The trainsets will be capable of operating at speeds of up to 220 mph and tested up to 242 mph, the agency reported. According to the RFP scope, the two prototypes to support static/dynamic testing and trial running are to be delivered four years from Notice to Proceed, and the four production trainsets to support revenue operations of the “Early Operating Segment”—the 171-segment from Merced to Bakersfield (see map, right)—are to be ready for revenue service by 2030-33.

The scope (download below) also includes:

  • “Maintenance of each trainset for 30 years, including a mid-life overhaul, and provision of all spares (i.e., interchangeable parts of a trainset) for such trainsets.
  • “Design, manufacture, installation, testing, commissioning, maintenance, and update of the driving simulator.
  • “Development and provision of design criteria to inform interfaces with the facilities, track, systems, and stations.
  • “Participating in the testing and commissioning of the facilities, track, systems, and stations.
  • “Development and provision of information to support the certification and subsequent commissioning of the trainsets.
  • “Operation and maintenance of the equipment needed to maintain the trainsets within the Heavy Maintenance Facility (to be built by others).”

CHRSA said the procurement is possible in part due to the nearly $3.1 billion federal grant awarded in December, which included funding for the new Buy America-compliant trainsets. “Trainset design will be informed by formal feedback from hundreds of stakeholders,” according to the agency. Earlier this year, it released renderings and mock-ups of potential train interiors.

“Today’s [April 11] Board action continues our urgent march to put federal dollars to work, creating new industries and economic opportunity around high-speed rail,” CHSRA Board Chair Tom Richards said. “By the end of this year, we will know who will build California’s first high-speed trains, setting the course for better, more accessible rail travel in California.”
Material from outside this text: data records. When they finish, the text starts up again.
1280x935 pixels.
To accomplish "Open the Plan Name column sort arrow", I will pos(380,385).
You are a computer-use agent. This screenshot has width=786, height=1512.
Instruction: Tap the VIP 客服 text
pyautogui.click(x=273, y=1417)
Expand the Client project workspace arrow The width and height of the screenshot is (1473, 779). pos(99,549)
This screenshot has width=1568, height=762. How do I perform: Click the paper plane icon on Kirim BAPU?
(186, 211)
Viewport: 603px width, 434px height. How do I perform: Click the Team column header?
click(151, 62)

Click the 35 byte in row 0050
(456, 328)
California high-speed rail is currently under construction along 119 miles in the Central Valley, where there are more than 25 active job sites, and CHSRA reported that it has begun work to expand construction. Additional advanced design is said to be proceeding on stations and the 52 miles of extensions into downtown Merced and into downtown Bakersfield. The 494-mile, Phase I system will operate from San Francisco to Los Angeles/Anaheim; 422 miles have already been environmentally cleared. The system could eventually extend to Sacramento and San Diego, totaling 800 miles with up to 24 stations.